• PROBLEM TO WORK ON
From the records below, output exactly the lines running from the line containing "You are a computer-use" through the line containing "Instruction: Switch to the フィルター tab", and no others.
::::::::
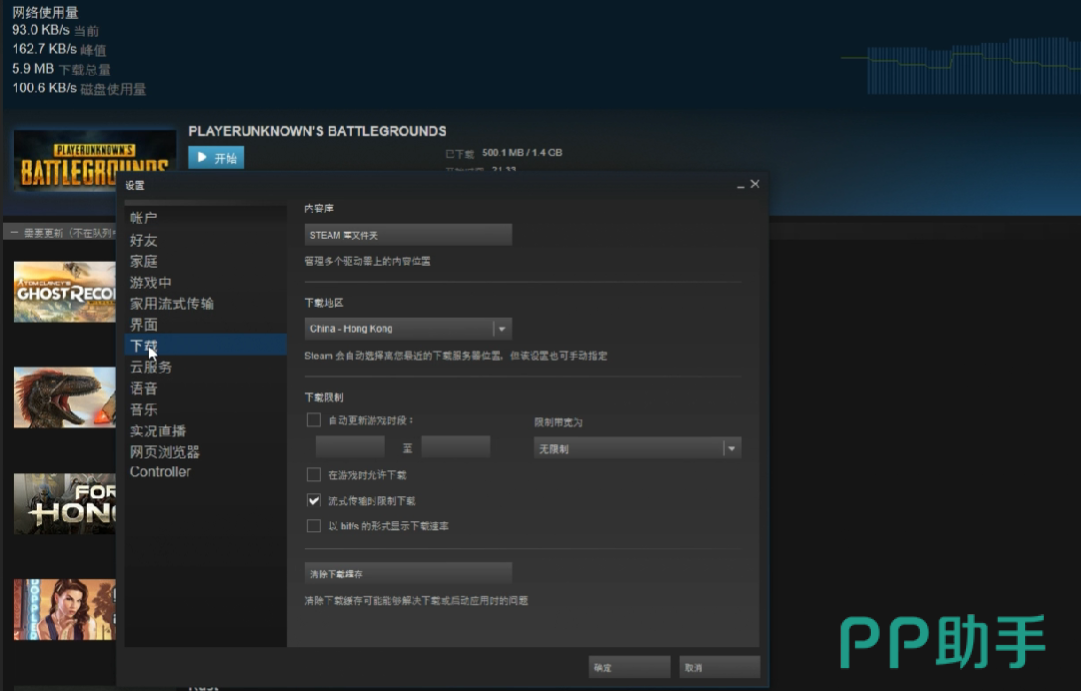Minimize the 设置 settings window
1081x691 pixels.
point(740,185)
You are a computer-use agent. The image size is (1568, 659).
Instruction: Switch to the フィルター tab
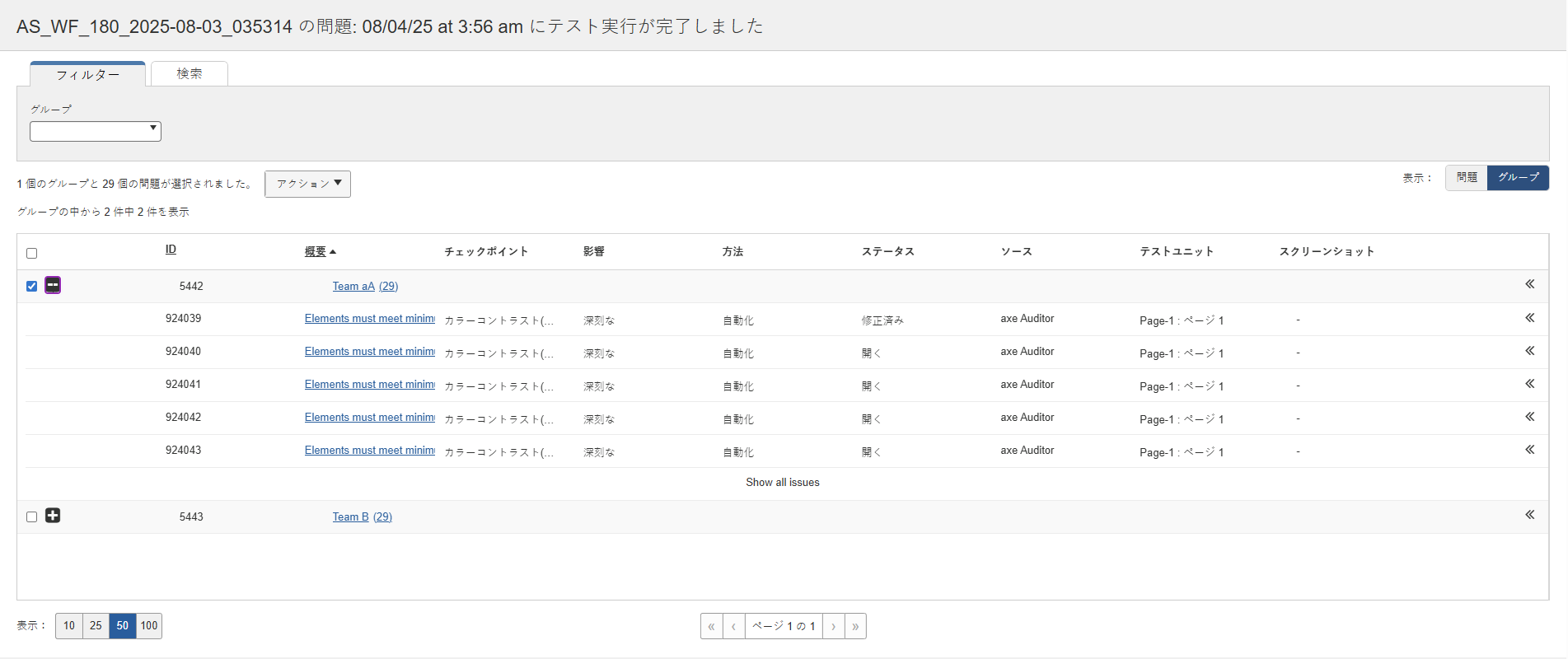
::::::::
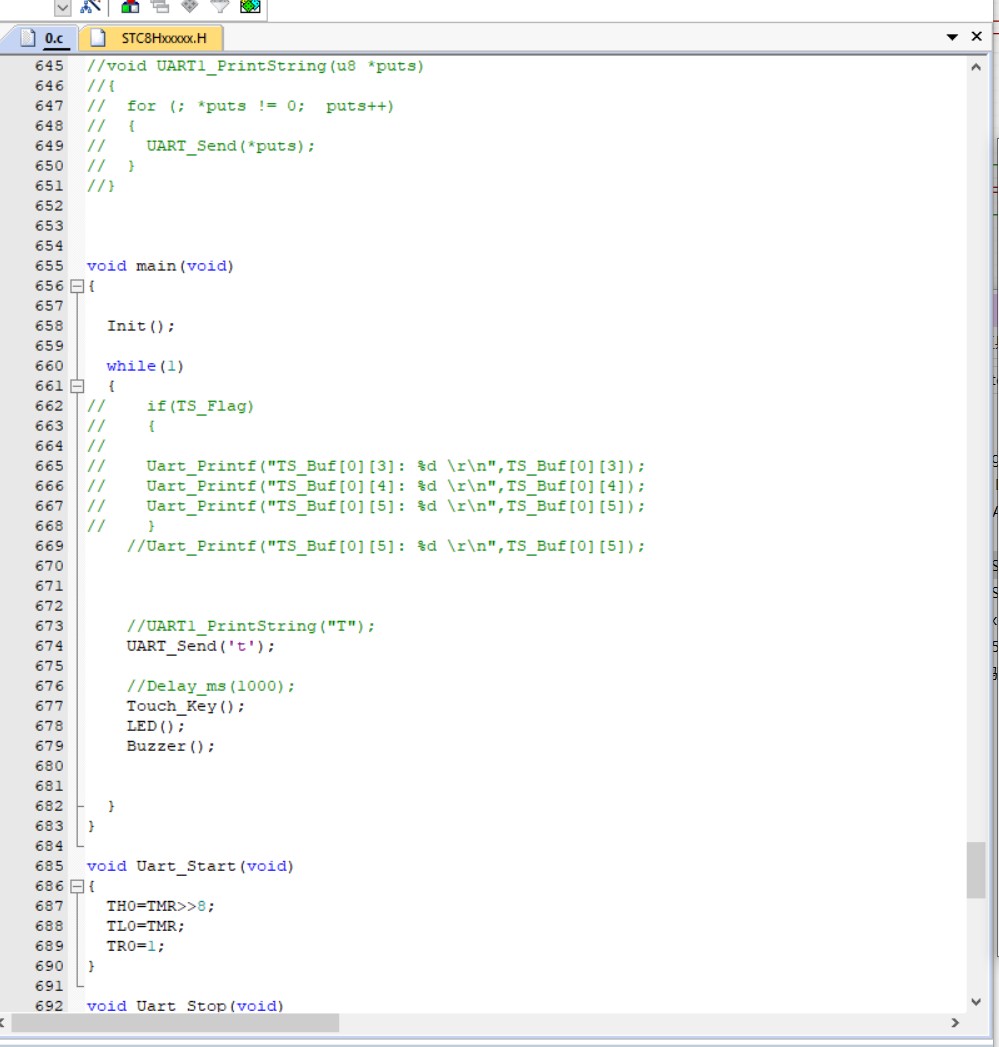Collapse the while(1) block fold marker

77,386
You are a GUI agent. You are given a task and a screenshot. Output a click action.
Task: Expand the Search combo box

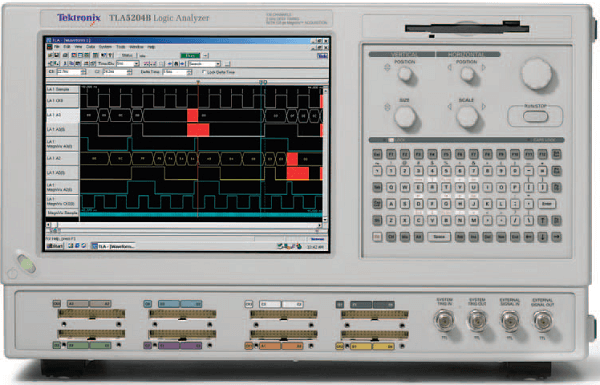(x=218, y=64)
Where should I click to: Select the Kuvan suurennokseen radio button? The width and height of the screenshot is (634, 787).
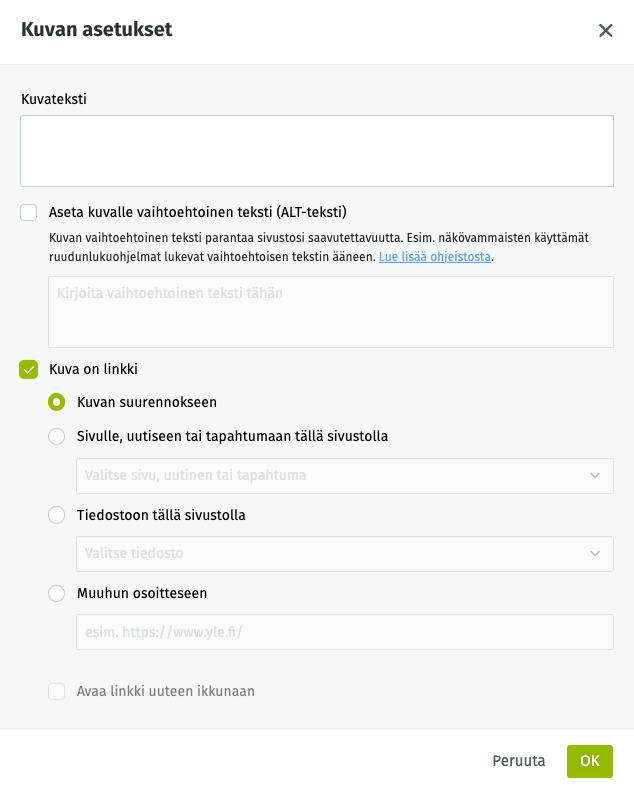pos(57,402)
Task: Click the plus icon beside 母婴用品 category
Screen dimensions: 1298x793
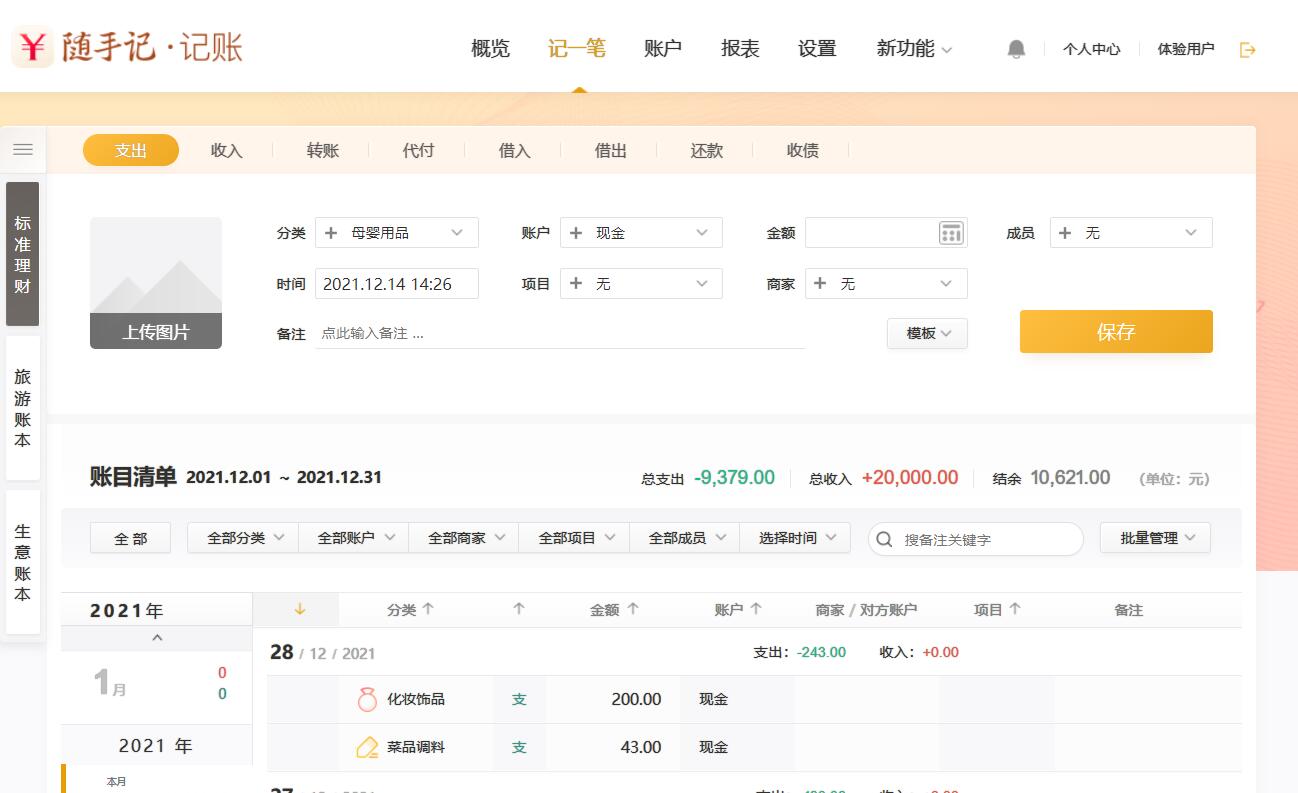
::::::::
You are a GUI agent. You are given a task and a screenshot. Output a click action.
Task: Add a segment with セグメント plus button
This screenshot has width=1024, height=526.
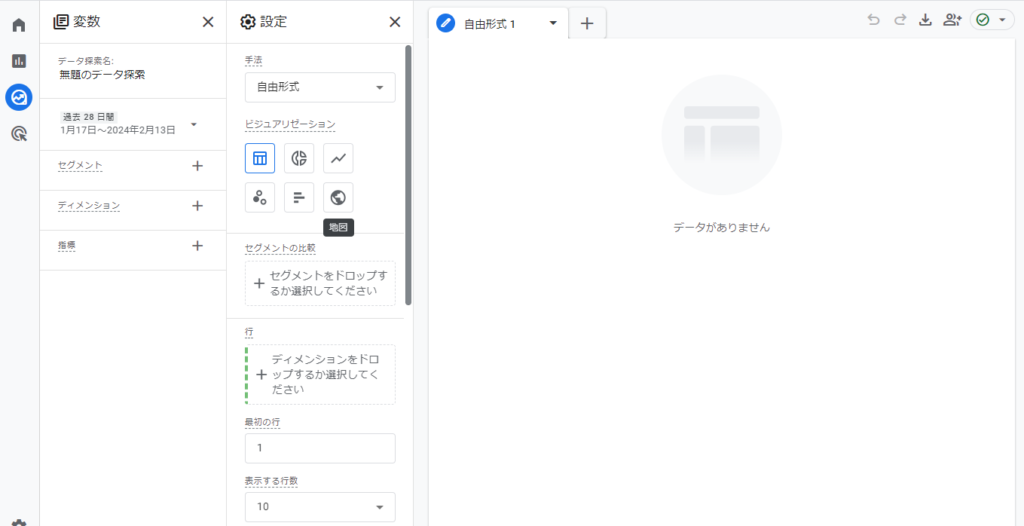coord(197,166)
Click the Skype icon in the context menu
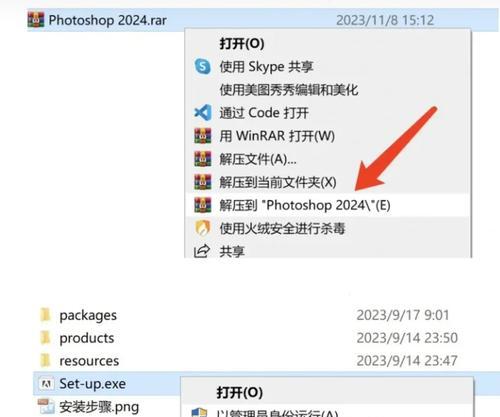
::::::::
• SOLUTION TO THIS TASK
You are a computer-use agent. The image size is (1568, 659).
Instruction: Switch to the フィルター tab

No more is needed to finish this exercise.